Department of Neurosurgery, PLA Air Force Medical Center, Beijing 100142, China.
Anal Methods. 2023 Apr 13;15(15):1861-1869. doi: 10.1039/d3ay00188a.
Glioma is an intracranial malignant brain tumor with high infiltration. It is difficult to identify the glioma boundary. Raman spectroscopy can potentially detect this boundary accurately and during surgery. However, when building a classification model for an experiment, fresh normal tissue is difficult to obtain. The number of normal tissues is far less than that of glioma tissues, which leads to a classification bias toward the majority class. In this study, a data augmentation algorithm GKIM based on the Gaussian kernel density is proposed for the data augmentation of normal tissue spectra. A weight coefficient calculation formula is proposed based on the Gaussian density instead of a fixed coefficient to synthesize new spectra, which increases sample diversity and improves the robustness of modeling. Additionally, the fuzzy nearest neighbor distance replaces the general fixed neighbor number to select the original spectra for synthesis. It automatically determines the nearest spectra and adaptively synthesizes new spectra according to the characteristics of the input spectra. It effectively overcomes the problem of the newly generated sample distribution being too concentrated in specific spaces for the common data augmentation method. In this study, 769 Raman spectra of glioma and 136 Raman spectra of normal brain tissue corresponding to 205 and 37 cases, respectively, were collected. The Raman spectra of the normal tissue were extended to 600. The accuracy, sensitivity, and specificity were 91.67%, 91.67%, and 91.67%. The proposed method achieved better predictive performance than traditional algorithms for class imbalance.

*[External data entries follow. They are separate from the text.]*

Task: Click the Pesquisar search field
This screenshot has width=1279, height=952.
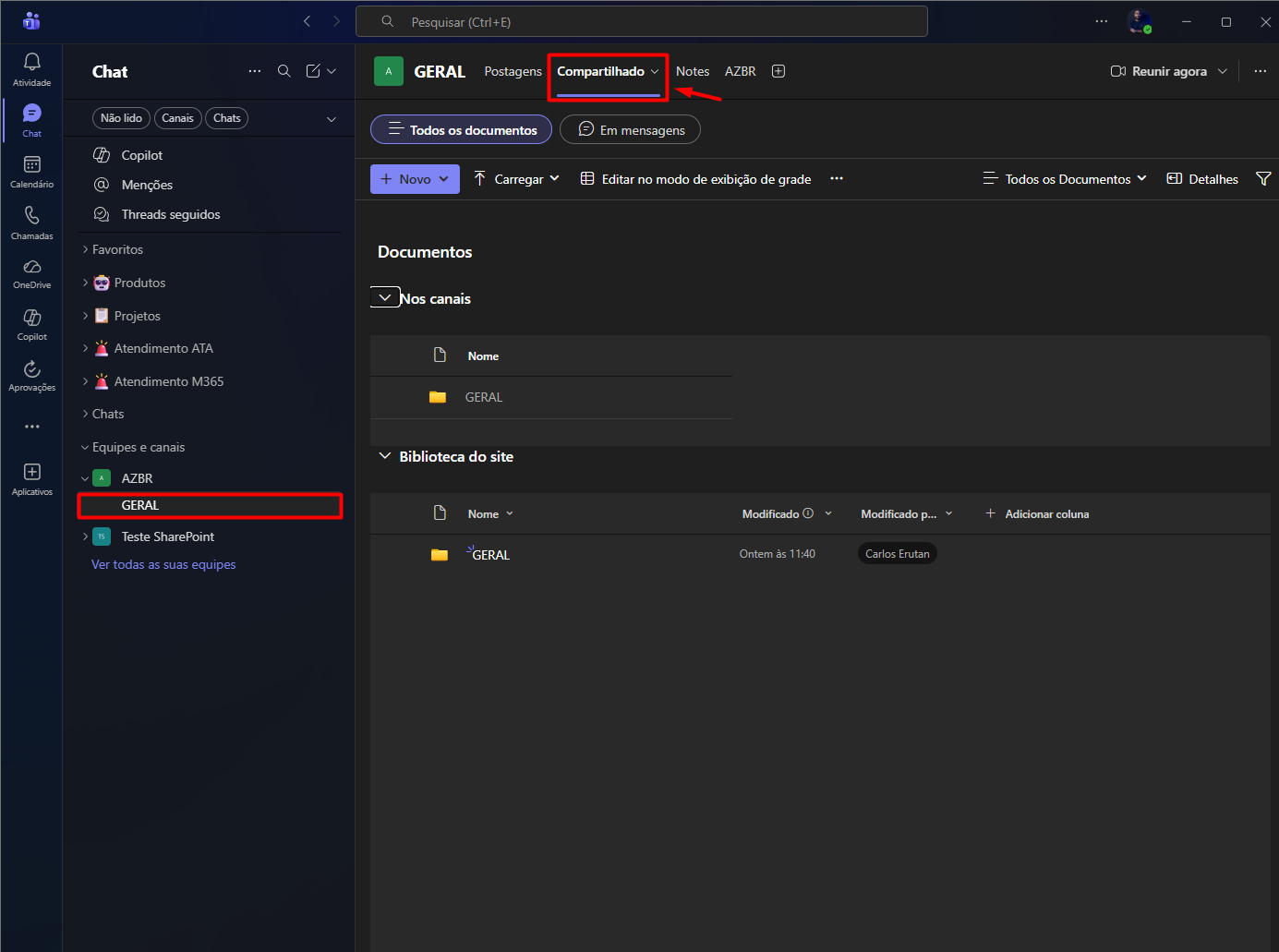Action: (x=642, y=21)
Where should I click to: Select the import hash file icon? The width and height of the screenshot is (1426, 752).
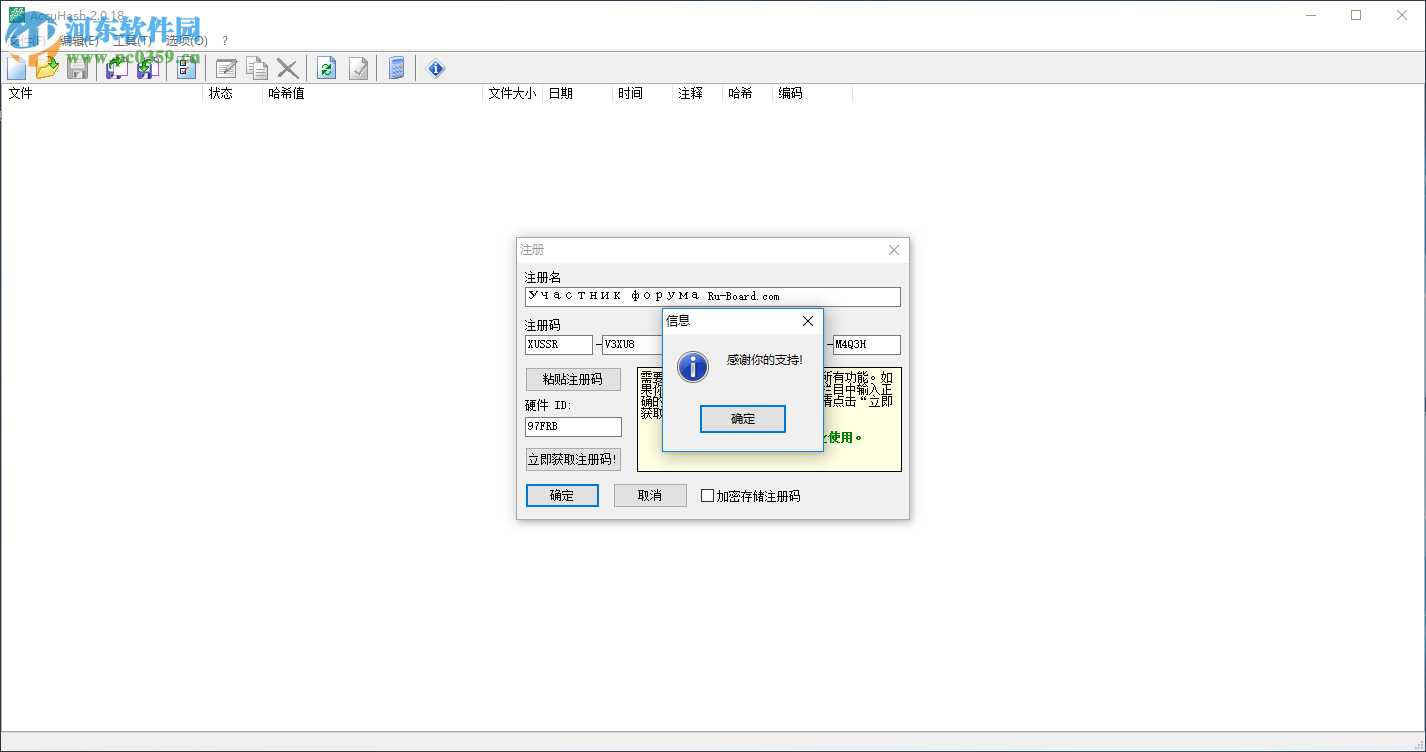coord(147,68)
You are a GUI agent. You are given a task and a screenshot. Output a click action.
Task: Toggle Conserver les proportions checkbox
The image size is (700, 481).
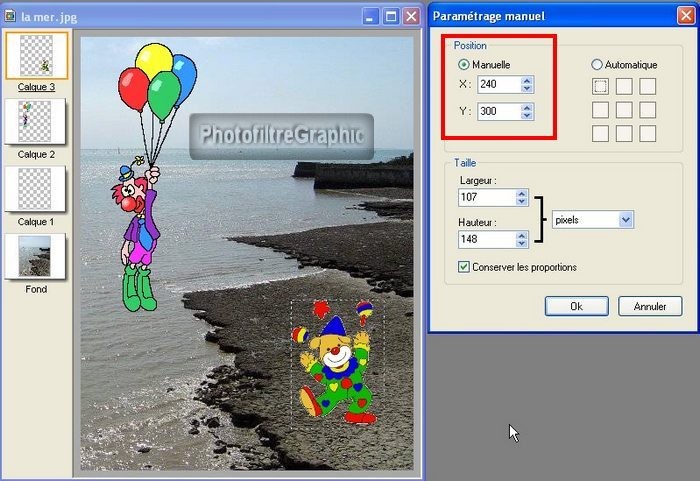[464, 267]
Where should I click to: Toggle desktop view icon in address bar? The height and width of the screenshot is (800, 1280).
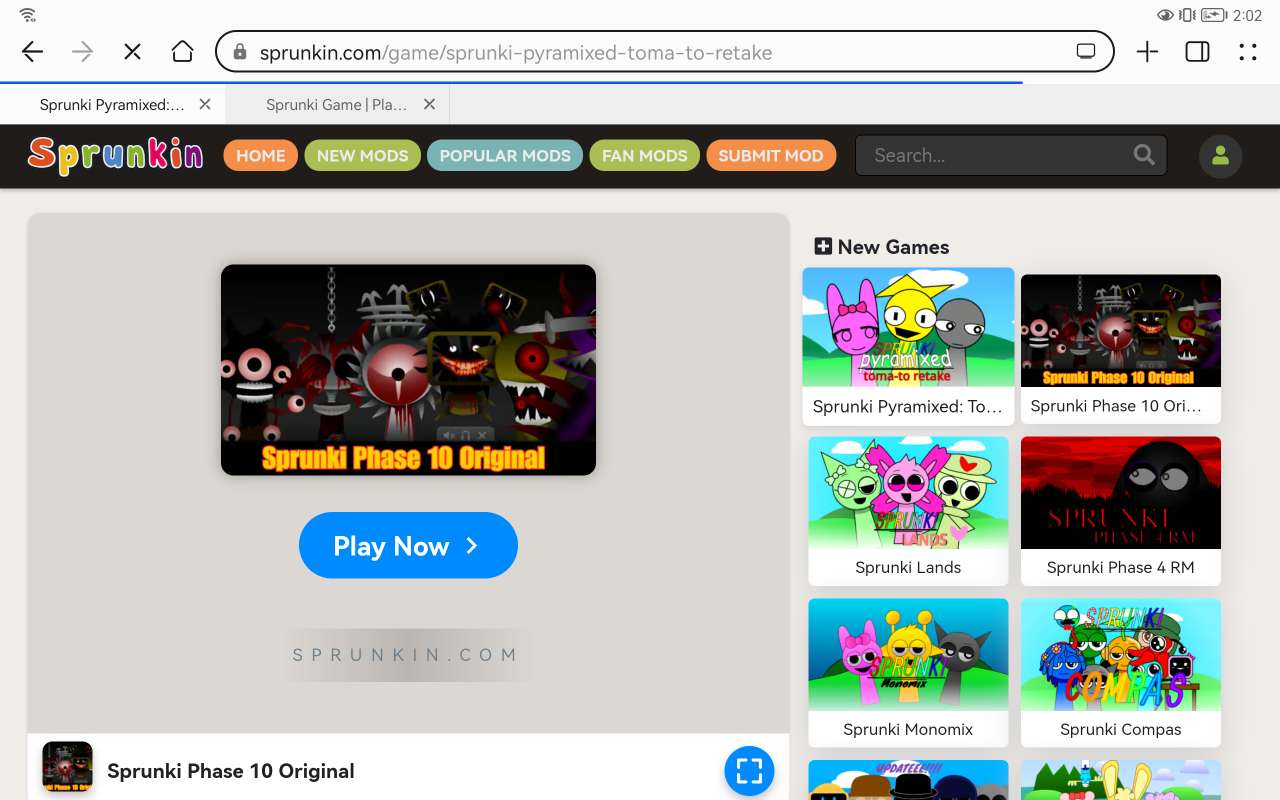click(x=1086, y=52)
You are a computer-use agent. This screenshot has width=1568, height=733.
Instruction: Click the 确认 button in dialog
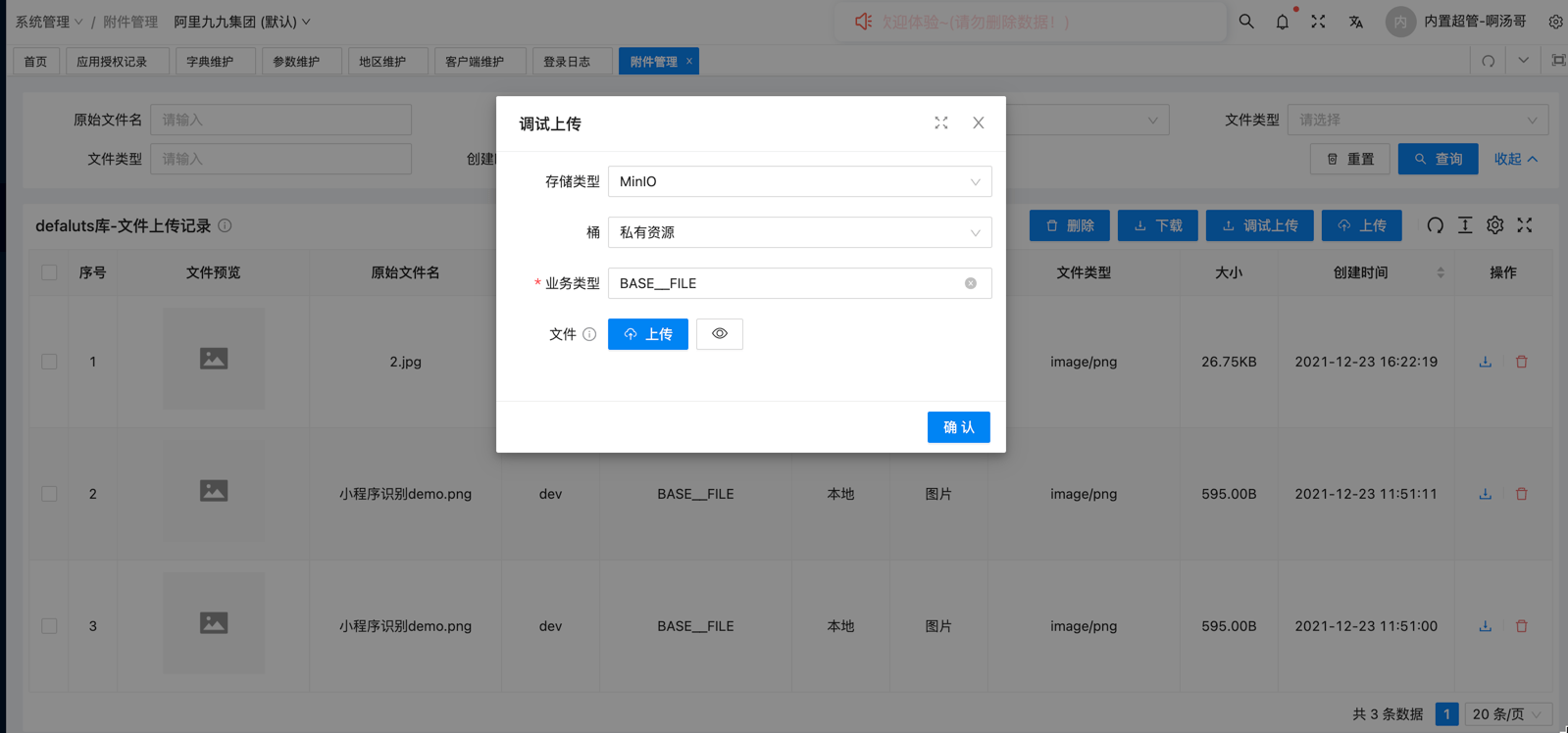coord(958,427)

胶质瘤是一种具有高浸润性的颅内恶性脑肿瘤。识别胶质瘤边界很困难。拉曼光谱有可能在手术过程中准确检测出这个边界。然而,在构建实验分类模型时,新鲜正常组织很难获得。正常组织的数量远少于胶质瘤组织,这导致分类偏向于多数类。在本研究中,提出了一种基于高斯核密度的数据增强算法GKIM,用于正常组织光谱的数据增强。提出了基于高斯密度的权重系数计算公式来合成新光谱,而不是使用固定系数,这增加了样本多样性并提高了建模的鲁棒性。此外,模糊最近邻距离取代了一般的固定邻居数来选择原始光谱进行合成。它根据输入光谱的特征自动确定最近的光谱并自适应地合成新光谱。它有效地克服了常见数据增强方法中生成的新样本分布过于集中在特定空间的问题。在本研究中,分别收集了对应于205例和37例的769个胶质瘤拉曼光谱和136个正常脑组织拉曼光谱。正常组织的拉曼光谱扩展到600个。准确率、灵敏度和特异性分别为91.67%、91.67%和91.67%。所提出的方法在类别不平衡问题上比传统算法具有更好的预测性能。